In The Pipeline: The outdoors is his classroom

March 28, 2012|By Chris Epting
  • Gerald J. Bakus.
Gerald J. Bakus.

About two years ago, I experienced my first grunion run — a late-night visit to the beach in the hopes of seeing mobs of the elusive fish, the grunion, appear to perform their mysterious spawning rituals.

I'd heard many stories of people trying for years to witness the spectacle, following the suggested nights when the moon and tides are just right. Of course there's no guarantee, but on the night we went, we scored big — tens of thousands of the fish appeared on the beach starting around midnight.

I wrote a column about the unique experience and, shortly after, received a note from Gerald J. Bakus, a professor of biology at USC. Bakus explained that he was working on a book, "Natural History of California," and asked if he might use one of my grunion photos, which was fine by me.

About a year later, last spring, I received a follow-up note from Bakus saying that his book was finished and that he was sending me a copy.
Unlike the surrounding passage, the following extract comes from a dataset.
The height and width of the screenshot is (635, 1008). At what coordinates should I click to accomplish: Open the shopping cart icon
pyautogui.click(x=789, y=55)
When it arrived, neither my son nor I could put it down. Part of a series of "Natural History" titles he has created (which include Nevada, Oregon, Santa Catalina Island and, soon, New Mexico), the titles are all crammed with facts, histories and photos that, together, form the definitive natural histories of each region. The books are impressive not just in their scope, but in their crisp organization and simplicity — they are terrific.


Right around the time I received the book, we learned that our son Charlie would be attending USC, and this semester, he is very pleased to be taking Bakus' course on California's natural history. It's so funny how things work out sometimes.

Recently, the three of us had lunch together on campus, but before eating, Bakus took me through his lab, a wonderfully old-school space stocked with books, specimen jars and microscopes. I learned that not only was this going to be the professor's 50th year teaching biology at USC, but that he is approaching his 50th year as a Huntington Beach resident, as well.

That had never come up and I had no idea he had raised his family here, but I knew I'd want to write about him, given what an interesting member of the community he is.

Bakus completed his Ph.D. in zoology at the University of Washington, Seattle in 1962 and has field experience from the Aleutian Islands, Iceland, the Antarctic Peninsula and the Galapagos Islands to the tropics.